En el caso de Isak, la prolongada saga de transferencias, debido al firme deseo del Newcastle de retrasar las negociaciones hasta la fecha límite, hizo que se perdiera una gran parte de la pretemporada.

Esto ha contribuido a un comienzo lento en su nuevo club, ya que el delantero no logró anotar en sus primeros cinco partidos en la Premier League. Aunque Isak finalmente rompió su pato el fin de semana con un dulce golpe en la esquina inferior izquierda, fue seguido por otra exhibición silenciosa contra Sunderland.

Para Wirtz, de 22 años, la adaptación del estilo basado en la posesión de la Bundesliga al ritmo frenético de la Premier League está llevando tiempo. Hubo señales alentadoras en la victoria contra el West Ham, como también en el empate contra el Sunderland, donde fue su intento el que desembocó en un gol en propia meta para el empate. Pero la enormidad del importe del traspaso pesará sobre el joven alemán si los goles y asistencias no llegan pronto.

Defensa poco fiable

En medio de la afluencia de caras nuevas, irónicamente es el fichaje que el club no logró sellar –Marc Guehi del Crystal Palace– el que puede tener el mayor impacto en la temporada del Liverpool. El interés por el central inglés hasta el final del mercado de fichajes sugiere que el 20 veces campeón inglés era muy consciente de la importancia de reforzar la defensa.

Al no poder cerrar el trato, Virgil van Dijk, que ha llevado este equipo sobre sus hombros junto con Salah durante los últimos años, lo ha tenido todo que hacer en la zaga.
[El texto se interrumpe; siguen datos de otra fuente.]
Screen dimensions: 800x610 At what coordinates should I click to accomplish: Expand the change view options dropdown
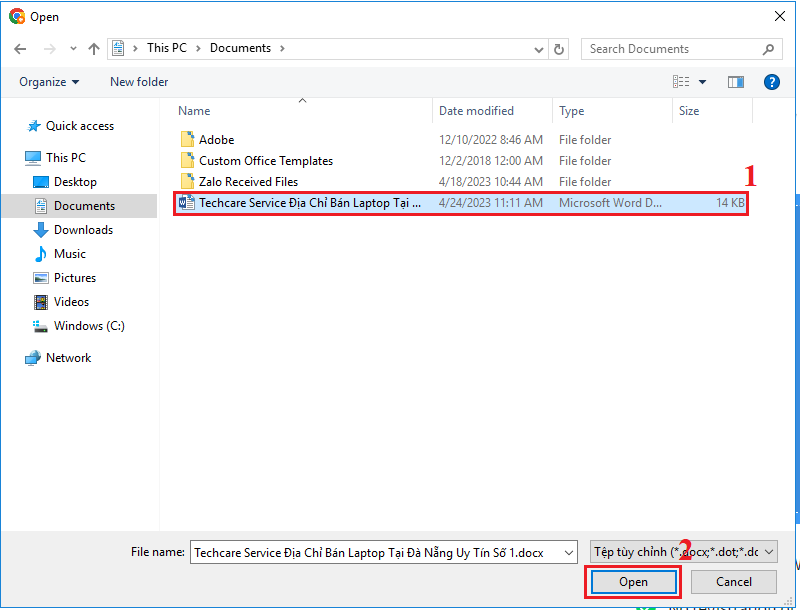pos(702,82)
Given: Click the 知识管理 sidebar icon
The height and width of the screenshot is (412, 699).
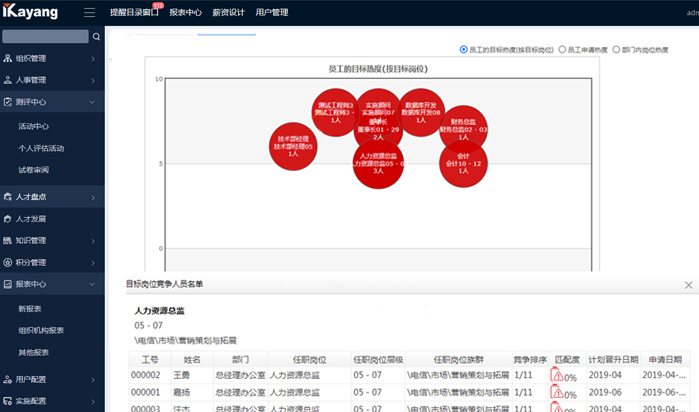Looking at the screenshot, I should click(8, 241).
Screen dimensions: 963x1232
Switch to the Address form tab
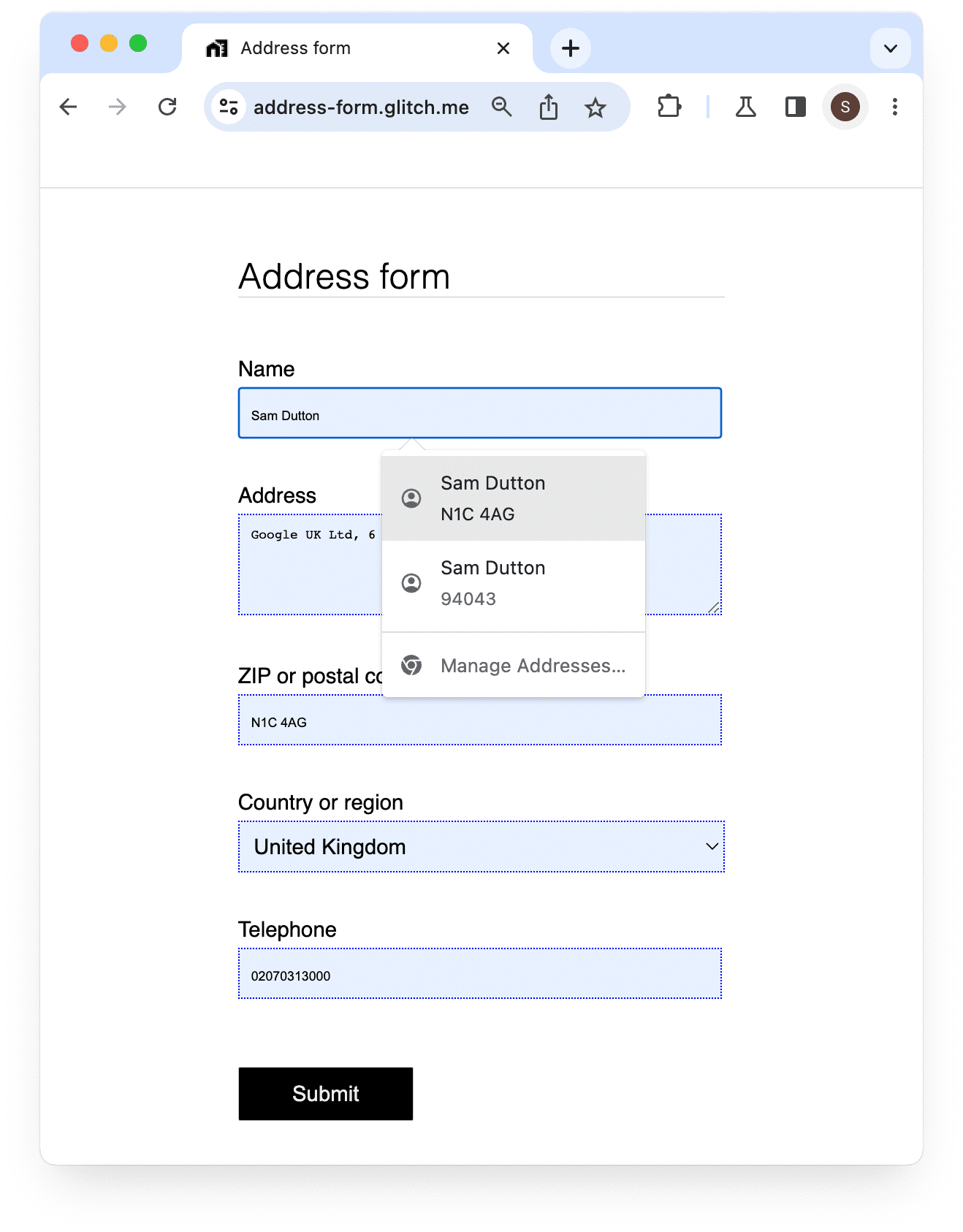(x=295, y=47)
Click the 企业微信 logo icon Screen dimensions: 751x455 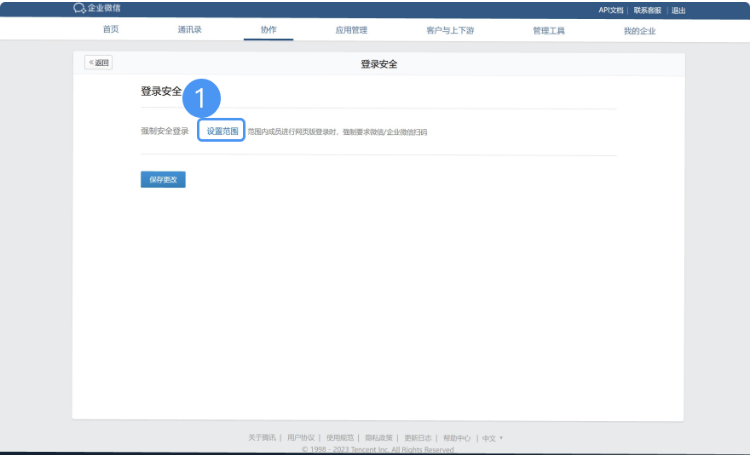coord(79,8)
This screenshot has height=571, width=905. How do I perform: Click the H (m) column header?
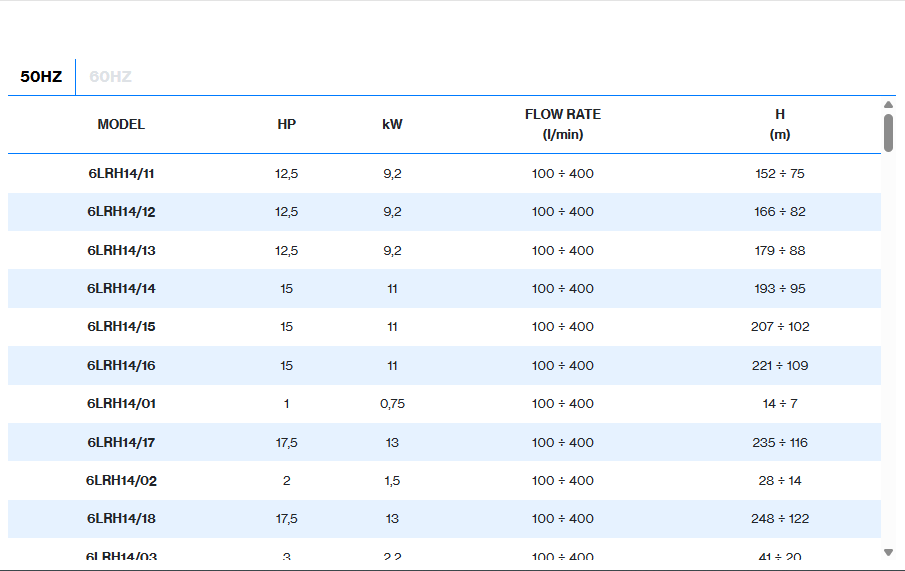780,124
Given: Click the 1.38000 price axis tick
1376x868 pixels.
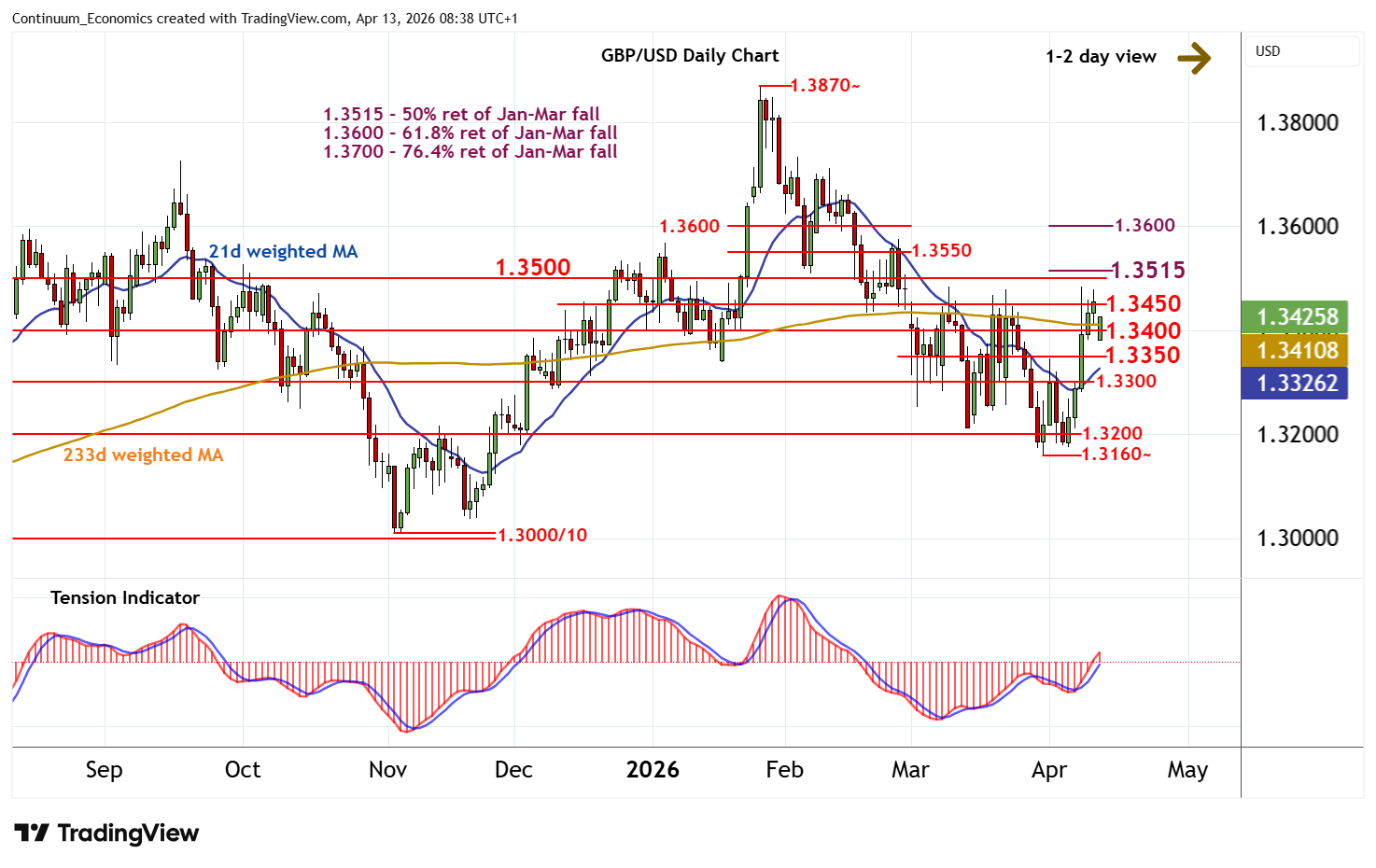Looking at the screenshot, I should tap(1297, 123).
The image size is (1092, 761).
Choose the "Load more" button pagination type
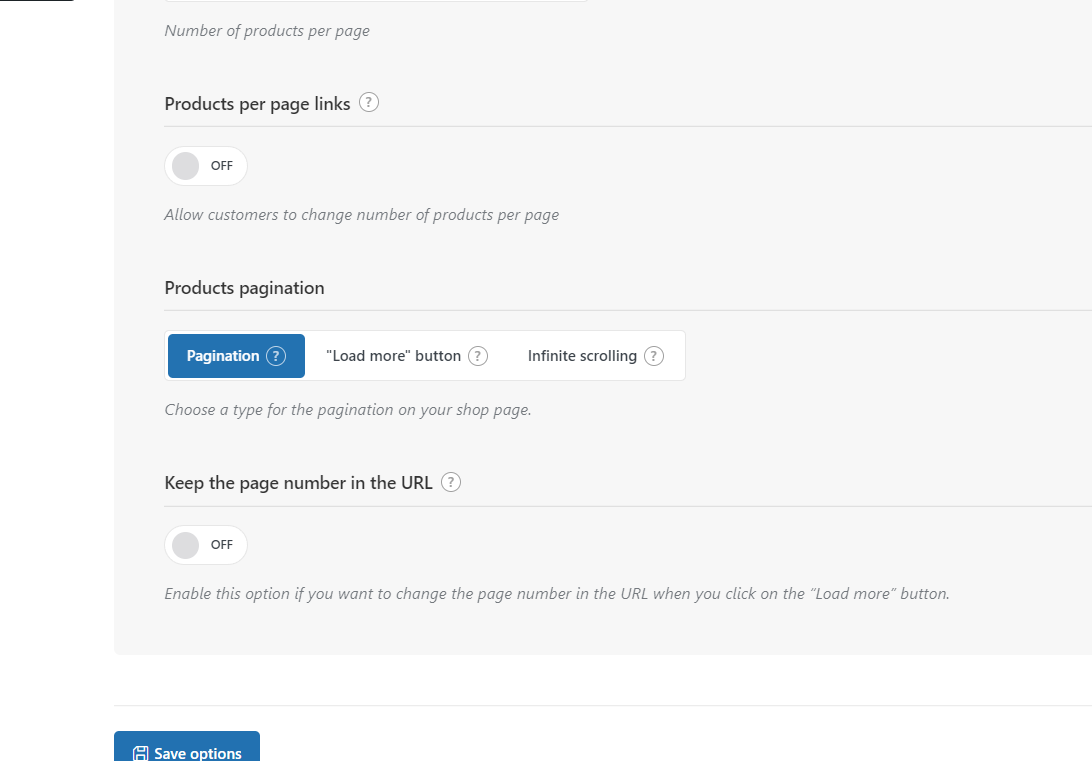(393, 356)
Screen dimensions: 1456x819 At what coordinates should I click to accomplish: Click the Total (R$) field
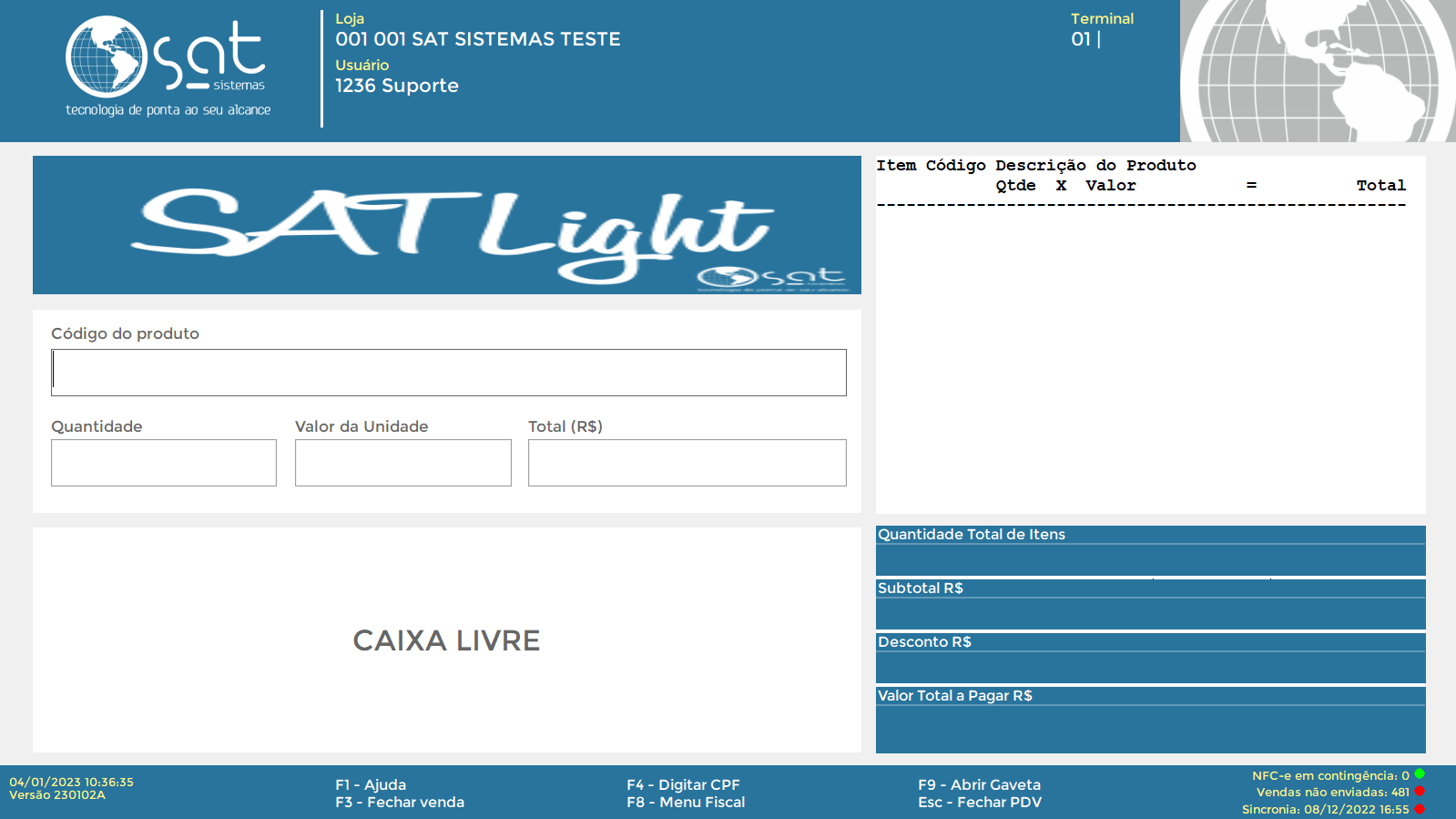[x=687, y=463]

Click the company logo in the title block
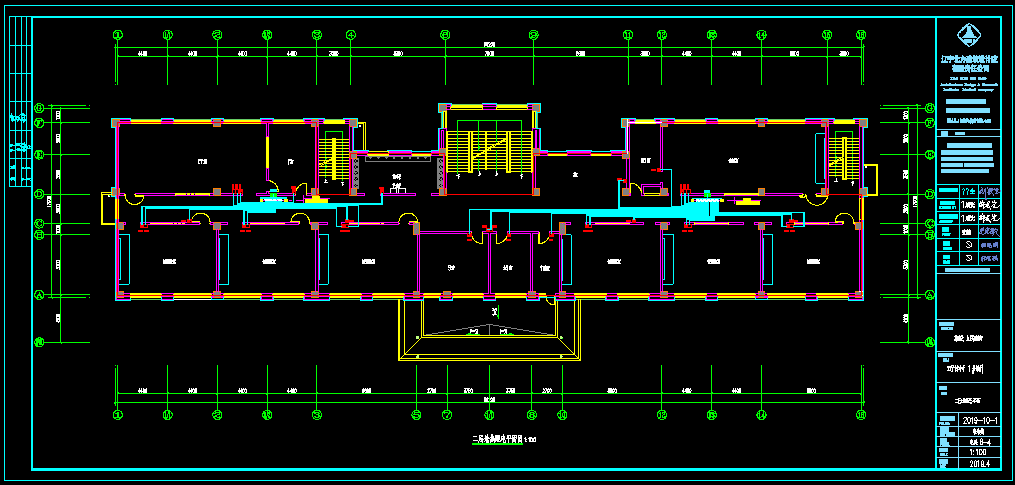pos(967,36)
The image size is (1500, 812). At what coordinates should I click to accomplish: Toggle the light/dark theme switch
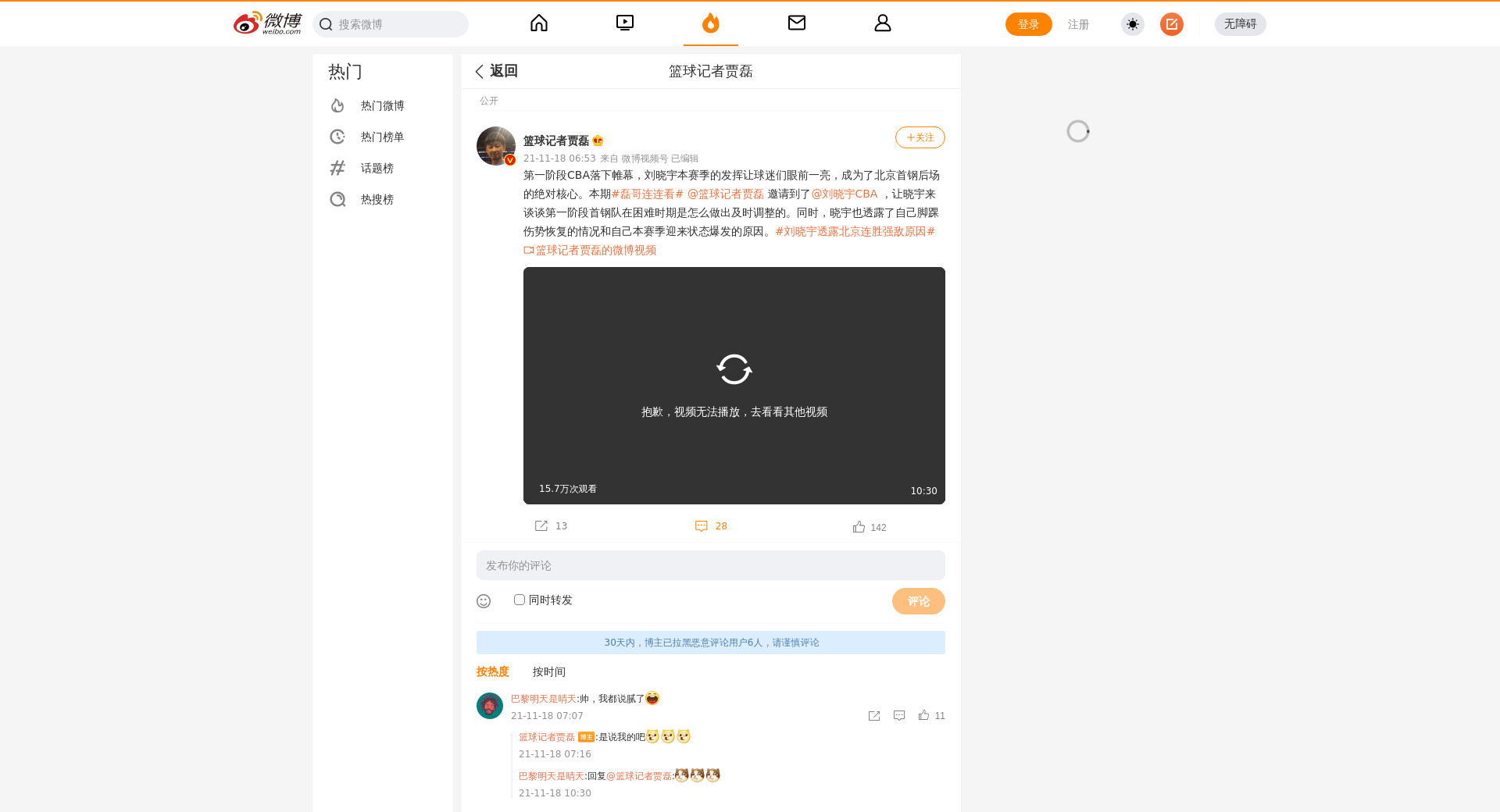1132,24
Y después de la derrota por 1-4 ante el PSV, donde su mano para conceder un penalti en el primer gol del equipo holandés precipitó la caída, estaba condenado a enfrentarse a la ira de la afición.

Poderes menguantes: van Dijk y Salah, que han cargado con el peso del Liverpool durante mucho tiempo, parecen finalmente sentir el peso de las expectativas.

Poderes menguantes: van Dijk y Salah, que han cargado con el peso del Liverpool durante mucho tiempo, parecen sentir finalmente el peso de las expectativas. | Crédito de la foto: Getty Images

Por sorprendente que sea la caída en la forma del jugador de 34 años, la falta de apoyo del resto de la línea de fondo no le ha ayudado en lo más mínimo. Gran parte de la culpa debería recaer en Ibrahima Konate, de 26 años, cuya deficiente defensa ha sido responsable de una buena parte de los 21 goles concedidos en la Premier League.

Con Trent Alexander-Arnold cumpliendo su sueño de mudarse al Real Madrid durante el verano y Andy Robertson ya no como titular habitual, las posiciones de laterales también se han visto obstaculizadas por la inestabilidad. La ausencia de los pases penetrantes de Alexander-Arnold desde el lateral derecho también ha disminuido la amenaza de ataque del Liverpool.

Si la temporada continúa desmoronándose, el jurado también se pronunciará sobre las capacidades de Slot. Puede que el hombre de 47 años haya superado todas las expectativas al ganar el título en su primera temporada, pero ¿estaba simplemente cosechando los beneficios de supervisar un equipo que tenía la huella de Klopp?

La capacidad de presionar implacablemente a los oponentes, que le inculcó el técnico alemán, no se ha replicado con la misma intensidad esta temporada.

Un equipo en duelo

Si bien los problemas en el campo están a la vista, más difícil de detectar es el impacto persistente de la muerte de Diogo Jota en sus compañeros de equipo. Robertson, por ejemplo, dijo después de que Escocia se clasificara para la Copa Mundial de la FIFA 2026, en noviembre, que había estado “en pedazos” pensando en el fallecido delantero portugués, dado el sueño común de la pareja de participar en el espectáculo principal.

En reacción al dolor del lateral izquierdo, Slot reconoció el desafío de superar la pérdida de Jota, pero sostuvo que no lo usaría como excusa para el estado de forma de su equipo.

“Para nosotros es bueno recordarlo en todo momento. Es posible por la persona y jugador que fue. Es imposible medir lo que hace a los jugadores y a nuestros resultados. Lo último que haría es usarlo como excusa”, afirmó.

Pone en perspectiva la variedad de problemas que enfrenta el Liverpool en este momento. ¿Slot encontrará una salida al lío? ¿O lo dejarán caminar solo? Las próximas semanas dejarán al descubierto la realidad.